(DATA PROVIDED begins)

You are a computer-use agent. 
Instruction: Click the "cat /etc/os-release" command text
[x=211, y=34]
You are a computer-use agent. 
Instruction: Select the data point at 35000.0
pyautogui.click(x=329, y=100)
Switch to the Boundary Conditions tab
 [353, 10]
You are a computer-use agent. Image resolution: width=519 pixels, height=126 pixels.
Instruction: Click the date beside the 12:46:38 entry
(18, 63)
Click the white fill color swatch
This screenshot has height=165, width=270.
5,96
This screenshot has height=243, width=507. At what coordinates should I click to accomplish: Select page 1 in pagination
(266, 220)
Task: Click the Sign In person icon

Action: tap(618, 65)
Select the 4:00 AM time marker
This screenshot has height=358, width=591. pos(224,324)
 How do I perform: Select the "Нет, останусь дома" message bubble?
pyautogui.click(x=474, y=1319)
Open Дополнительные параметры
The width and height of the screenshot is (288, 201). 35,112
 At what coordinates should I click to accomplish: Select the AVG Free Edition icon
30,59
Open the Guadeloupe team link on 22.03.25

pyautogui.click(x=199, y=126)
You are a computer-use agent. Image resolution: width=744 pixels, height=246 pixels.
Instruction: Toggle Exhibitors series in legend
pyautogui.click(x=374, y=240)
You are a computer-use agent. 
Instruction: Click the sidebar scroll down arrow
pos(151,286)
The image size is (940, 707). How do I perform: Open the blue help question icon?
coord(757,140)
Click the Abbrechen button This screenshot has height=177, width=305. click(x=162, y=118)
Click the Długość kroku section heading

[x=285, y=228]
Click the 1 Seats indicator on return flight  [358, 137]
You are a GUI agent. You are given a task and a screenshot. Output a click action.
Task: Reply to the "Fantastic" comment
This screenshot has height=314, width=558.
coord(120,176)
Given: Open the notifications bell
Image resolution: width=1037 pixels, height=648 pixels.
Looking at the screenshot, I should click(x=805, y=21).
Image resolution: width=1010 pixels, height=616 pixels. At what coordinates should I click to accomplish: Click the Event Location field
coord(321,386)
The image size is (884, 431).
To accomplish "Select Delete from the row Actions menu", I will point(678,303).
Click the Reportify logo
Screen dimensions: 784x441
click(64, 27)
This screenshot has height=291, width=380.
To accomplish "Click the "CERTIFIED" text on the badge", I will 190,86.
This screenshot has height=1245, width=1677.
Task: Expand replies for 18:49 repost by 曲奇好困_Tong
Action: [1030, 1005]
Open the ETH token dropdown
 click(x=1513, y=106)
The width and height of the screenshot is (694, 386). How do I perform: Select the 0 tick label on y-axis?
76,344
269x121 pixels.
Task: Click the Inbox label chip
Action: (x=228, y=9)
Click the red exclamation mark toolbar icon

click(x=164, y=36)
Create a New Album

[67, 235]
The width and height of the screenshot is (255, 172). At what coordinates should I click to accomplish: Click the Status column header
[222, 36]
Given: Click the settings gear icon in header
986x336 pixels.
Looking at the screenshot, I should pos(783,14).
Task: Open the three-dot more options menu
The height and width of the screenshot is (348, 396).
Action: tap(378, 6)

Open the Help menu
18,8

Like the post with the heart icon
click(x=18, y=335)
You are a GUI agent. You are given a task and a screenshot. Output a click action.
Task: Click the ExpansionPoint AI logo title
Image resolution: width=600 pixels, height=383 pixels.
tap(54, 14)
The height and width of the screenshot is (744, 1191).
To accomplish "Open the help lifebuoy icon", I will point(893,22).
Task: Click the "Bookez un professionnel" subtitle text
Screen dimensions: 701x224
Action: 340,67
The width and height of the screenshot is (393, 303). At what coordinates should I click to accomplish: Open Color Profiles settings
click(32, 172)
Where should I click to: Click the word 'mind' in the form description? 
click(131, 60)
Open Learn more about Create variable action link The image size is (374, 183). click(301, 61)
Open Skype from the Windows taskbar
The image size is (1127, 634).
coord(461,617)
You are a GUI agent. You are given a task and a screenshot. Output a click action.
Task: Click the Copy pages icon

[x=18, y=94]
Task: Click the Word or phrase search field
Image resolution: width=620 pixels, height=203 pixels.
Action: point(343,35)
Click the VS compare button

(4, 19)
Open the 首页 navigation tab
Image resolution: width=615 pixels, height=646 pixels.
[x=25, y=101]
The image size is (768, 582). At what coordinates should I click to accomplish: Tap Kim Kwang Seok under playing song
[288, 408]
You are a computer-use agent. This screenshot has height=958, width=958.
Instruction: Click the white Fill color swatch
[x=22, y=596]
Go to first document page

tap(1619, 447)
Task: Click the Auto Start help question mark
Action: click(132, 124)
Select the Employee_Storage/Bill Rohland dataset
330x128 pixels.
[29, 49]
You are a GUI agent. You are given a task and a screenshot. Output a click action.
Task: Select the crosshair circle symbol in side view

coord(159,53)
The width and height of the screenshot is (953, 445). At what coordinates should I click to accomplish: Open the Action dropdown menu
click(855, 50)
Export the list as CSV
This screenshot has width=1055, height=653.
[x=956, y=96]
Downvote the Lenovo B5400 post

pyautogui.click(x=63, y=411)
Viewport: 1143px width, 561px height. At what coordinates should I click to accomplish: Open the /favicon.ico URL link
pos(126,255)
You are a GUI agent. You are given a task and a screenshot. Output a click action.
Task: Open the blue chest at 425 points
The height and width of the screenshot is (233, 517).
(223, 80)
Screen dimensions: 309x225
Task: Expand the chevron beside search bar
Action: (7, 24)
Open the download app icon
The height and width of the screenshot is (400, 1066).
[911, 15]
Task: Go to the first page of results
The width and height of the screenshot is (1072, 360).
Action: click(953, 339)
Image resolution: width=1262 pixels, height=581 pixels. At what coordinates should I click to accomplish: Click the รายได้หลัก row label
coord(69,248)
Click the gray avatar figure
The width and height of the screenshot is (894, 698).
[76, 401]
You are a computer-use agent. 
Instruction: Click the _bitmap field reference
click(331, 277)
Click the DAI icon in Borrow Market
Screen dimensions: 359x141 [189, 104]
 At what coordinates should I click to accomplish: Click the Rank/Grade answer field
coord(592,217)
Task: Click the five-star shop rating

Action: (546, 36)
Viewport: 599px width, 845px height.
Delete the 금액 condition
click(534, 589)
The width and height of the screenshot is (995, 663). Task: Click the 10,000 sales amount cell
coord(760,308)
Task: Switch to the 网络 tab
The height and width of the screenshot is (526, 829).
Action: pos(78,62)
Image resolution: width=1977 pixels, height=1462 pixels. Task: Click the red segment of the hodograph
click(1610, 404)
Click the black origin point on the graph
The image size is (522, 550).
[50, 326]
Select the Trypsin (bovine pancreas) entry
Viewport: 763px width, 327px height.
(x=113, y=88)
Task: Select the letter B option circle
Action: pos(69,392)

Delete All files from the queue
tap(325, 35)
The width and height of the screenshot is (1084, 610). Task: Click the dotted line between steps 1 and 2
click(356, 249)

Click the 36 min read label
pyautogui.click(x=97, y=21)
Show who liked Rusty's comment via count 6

(DATA PROVIDED ends)

> BRIEF
Set the data down once more, exactly as it stands.

> YOUR RESPONSE
You are a computer-use agent. 
Instruction: Click the "cat /etc/os-release" command text
[x=211, y=34]
You are a computer-use agent. 
Instruction: Select the data point at 35000.0
pyautogui.click(x=329, y=100)
Switch to the Boundary Conditions tab
 [353, 10]
You are a computer-use agent. Image resolution: width=519 pixels, height=126 pixels.
Instruction: Click the date beside the 12:46:38 entry
(18, 63)
Click the white fill color swatch
This screenshot has height=165, width=270.
5,96
This screenshot has height=243, width=507. At what coordinates should I click to accomplish: Select page 1 in pagination
(266, 220)
Task: Click the Sign In person icon

Action: tap(618, 65)
Select the 4:00 AM time marker
This screenshot has height=358, width=591. pos(224,324)
 How do I perform: Select the "Нет, останусь дома" message bubble?
pyautogui.click(x=474, y=1319)
Open Дополнительные параметры
The width and height of the screenshot is (288, 201). 35,112
 At what coordinates should I click to accomplish: Select the AVG Free Edition icon
30,59
Open the Guadeloupe team link on 22.03.25

pyautogui.click(x=199, y=126)
You are a computer-use agent. Image resolution: width=744 pixels, height=246 pixels.
Instruction: Toggle Exhibitors series in legend
pyautogui.click(x=374, y=240)
You are a computer-use agent. 
Instruction: Click the sidebar scroll down arrow
pos(151,286)
The image size is (940, 707). How do I perform: Open the blue help question icon?
coord(757,140)
Click the Abbrechen button This screenshot has height=177, width=305. click(x=162, y=118)
Click the Długość kroku section heading

[x=285, y=228]
Click the 1 Seats indicator on return flight  [358, 137]
You are a GUI agent. You are given a task and a screenshot. Output a click action.
Task: Reply to the "Fantastic" comment
This screenshot has height=314, width=558.
coord(120,176)
Given: Open the notifications bell
Image resolution: width=1037 pixels, height=648 pixels.
Looking at the screenshot, I should click(x=805, y=21).
Image resolution: width=1010 pixels, height=616 pixels. At what coordinates should I click to accomplish: Click the Event Location field
coord(321,386)
The image size is (884, 431).
To accomplish "Select Delete from the row Actions menu", I will point(678,303).
Click the Reportify logo
Screen dimensions: 784x441
click(64, 27)
This screenshot has height=291, width=380.
To accomplish "Click the "CERTIFIED" text on the badge", I will 190,86.
This screenshot has height=1245, width=1677.
Task: Expand replies for 18:49 repost by 曲奇好困_Tong
Action: [1030, 1005]
Open the ETH token dropdown
 click(x=1513, y=106)
The width and height of the screenshot is (694, 386). How do I perform: Select the 0 tick label on y-axis?
76,344
269x121 pixels.
Task: Click the Inbox label chip
Action: (x=228, y=9)
Click the red exclamation mark toolbar icon

click(x=164, y=36)
Create a New Album

[67, 235]
The width and height of the screenshot is (255, 172). At what coordinates should I click to accomplish: Click the Status column header
[222, 36]
Given: Click the settings gear icon in header
986x336 pixels.
Looking at the screenshot, I should pos(783,14).
Task: Open the three-dot more options menu
The height and width of the screenshot is (348, 396).
Action: tap(378, 6)

Open the Help menu
18,8

Like the post with the heart icon
click(x=18, y=335)
You are a GUI agent. You are given a task and a screenshot. Output a click action.
Task: Click the ExpansionPoint AI logo title
Image resolution: width=600 pixels, height=383 pixels.
tap(54, 14)
The height and width of the screenshot is (744, 1191).
To accomplish "Open the help lifebuoy icon", I will point(893,22).
Task: Click the "Bookez un professionnel" subtitle text
Screen dimensions: 701x224
Action: 340,67
The width and height of the screenshot is (393, 303). At what coordinates should I click to accomplish: Open Color Profiles settings
click(32, 172)
Where should I click to: Click the word 'mind' in the form description? 
click(131, 60)
Open Learn more about Create variable action link The image size is (374, 183). click(301, 61)
Open Skype from the Windows taskbar
The image size is (1127, 634).
coord(461,617)
You are a GUI agent. You are given a task and a screenshot. Output a click action.
Task: Click the Copy pages icon

[x=18, y=94]
Task: Click the Word or phrase search field
Image resolution: width=620 pixels, height=203 pixels.
Action: point(343,35)
Click the VS compare button

(4, 19)
Open the 首页 navigation tab
Image resolution: width=615 pixels, height=646 pixels.
[x=25, y=101]
The image size is (768, 582). At what coordinates should I click to accomplish: Tap Kim Kwang Seok under playing song
[288, 408]
You are a computer-use agent. This screenshot has height=958, width=958.
Instruction: Click the white Fill color swatch
[x=22, y=596]
Go to first document page

tap(1619, 447)
Task: Click the Auto Start help question mark
Action: click(132, 124)
Select the Employee_Storage/Bill Rohland dataset
330x128 pixels.
[29, 49]
You are a GUI agent. You are given a task and a screenshot. Output a click action.
Task: Select the crosshair circle symbol in side view

coord(159,53)
The width and height of the screenshot is (953, 445). At what coordinates should I click to accomplish: Open the Action dropdown menu
click(855, 50)
Export the list as CSV
This screenshot has width=1055, height=653.
[x=956, y=96]
Downvote the Lenovo B5400 post

pyautogui.click(x=63, y=411)
Viewport: 1143px width, 561px height. At what coordinates should I click to accomplish: Open the /favicon.ico URL link
pos(126,255)
You are a GUI agent. You are given a task and a screenshot. Output a click action.
Task: Open the blue chest at 425 points
The height and width of the screenshot is (233, 517).
(223, 80)
Screen dimensions: 309x225
Task: Expand the chevron beside search bar
Action: (7, 24)
Open the download app icon
The height and width of the screenshot is (400, 1066).
[911, 15]
Task: Go to the first page of results
The width and height of the screenshot is (1072, 360).
Action: click(953, 339)
Image resolution: width=1262 pixels, height=581 pixels. At what coordinates should I click to accomplish: Click the รายได้หลัก row label
coord(69,248)
Click the gray avatar figure
The width and height of the screenshot is (894, 698).
[76, 401]
You are a computer-use agent. 
Instruction: Click the _bitmap field reference
click(331, 277)
Click the DAI icon in Borrow Market
Screen dimensions: 359x141 [189, 104]
 At what coordinates should I click to accomplish: Click the Rank/Grade answer field
coord(592,217)
Task: Click the five-star shop rating

Action: (546, 36)
Viewport: 599px width, 845px height.
Delete the 금액 condition
click(534, 589)
The width and height of the screenshot is (995, 663). Task: Click the 10,000 sales amount cell
coord(760,308)
Task: Switch to the 网络 tab
The height and width of the screenshot is (526, 829).
Action: pos(78,62)
Image resolution: width=1977 pixels, height=1462 pixels. Task: Click the red segment of the hodograph
click(1610, 404)
Click the black origin point on the graph
The image size is (522, 550).
[50, 326]
Select the Trypsin (bovine pancreas) entry
Viewport: 763px width, 327px height.
(x=113, y=88)
Task: Select the letter B option circle
Action: pos(69,392)

Delete All files from the queue
tap(325, 35)
The width and height of the screenshot is (1084, 610). Task: Click the dotted line between steps 1 and 2
click(356, 249)

Click the 36 min read label
pyautogui.click(x=97, y=21)
Show who liked Rusty's comment via count 6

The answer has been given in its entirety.